#### TO BE DONE:
Can you pull out, word for word, everything from the line containing "Where should I" down to the end of the items, leaving the pictures out of your answer?

#### RECORDED DATA:
....
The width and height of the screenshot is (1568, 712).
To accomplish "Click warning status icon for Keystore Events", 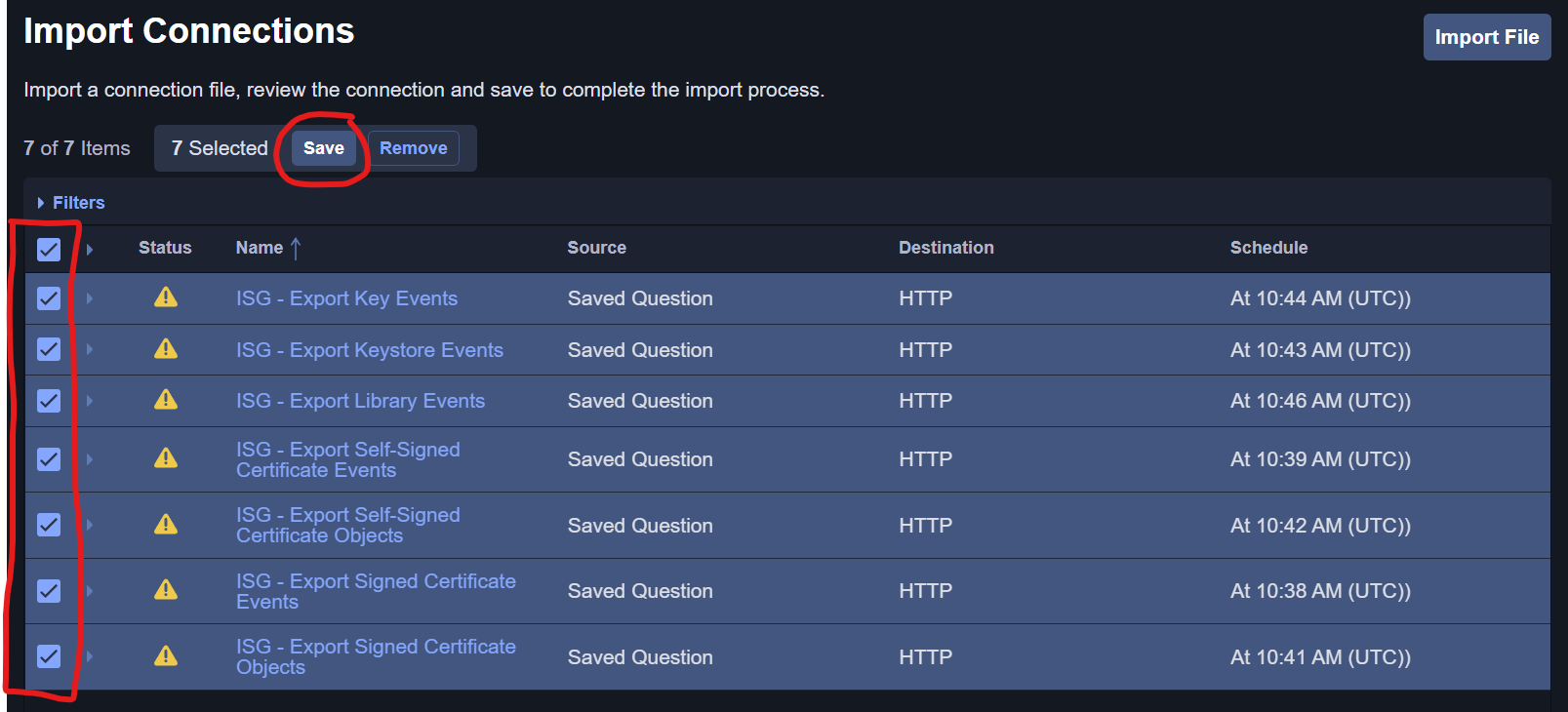I will tap(166, 349).
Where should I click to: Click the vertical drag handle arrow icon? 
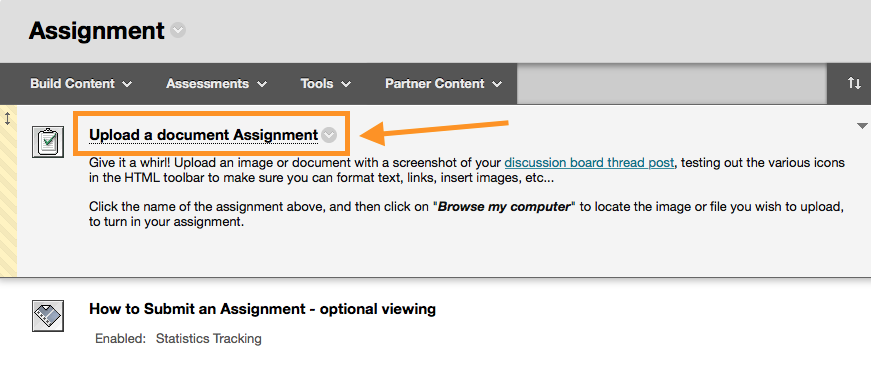click(x=7, y=118)
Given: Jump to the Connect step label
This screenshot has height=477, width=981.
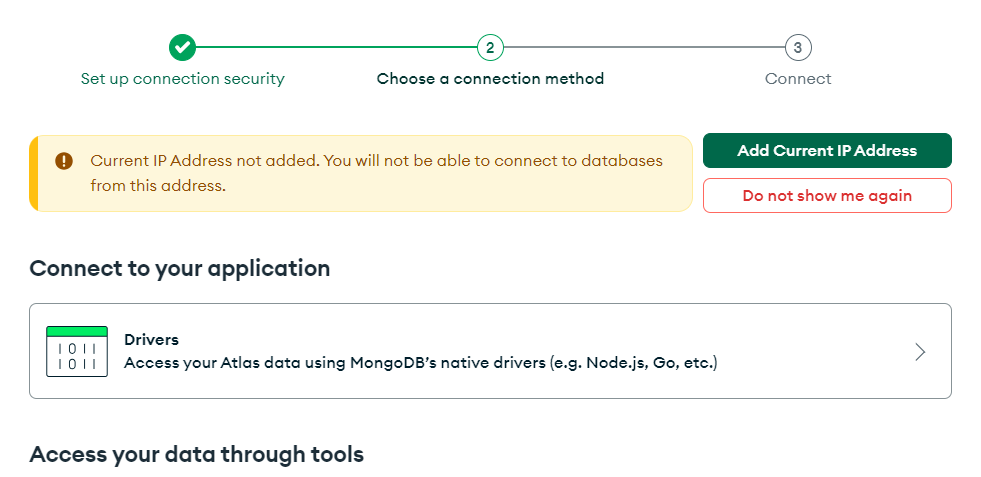Looking at the screenshot, I should 798,79.
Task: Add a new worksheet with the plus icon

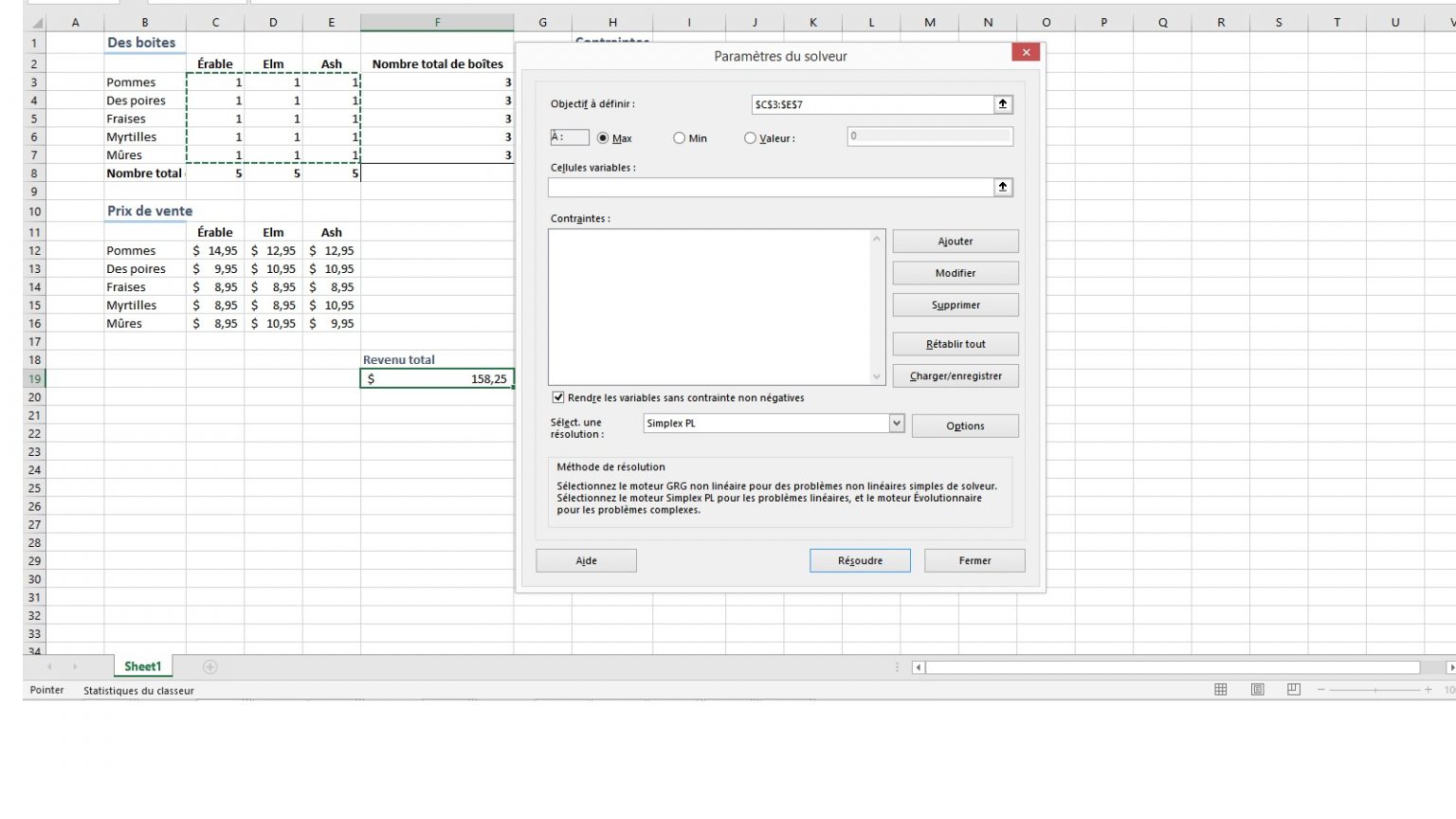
....
#### SOLUTION TO THIS PROBLEM:
Where should I click to: Click the vertical drag handle arrow icon? 
click(x=7, y=118)
Given: Jump to the Connect step label
This screenshot has height=477, width=981.
Looking at the screenshot, I should 798,79.
Task: Add a new worksheet with the plus icon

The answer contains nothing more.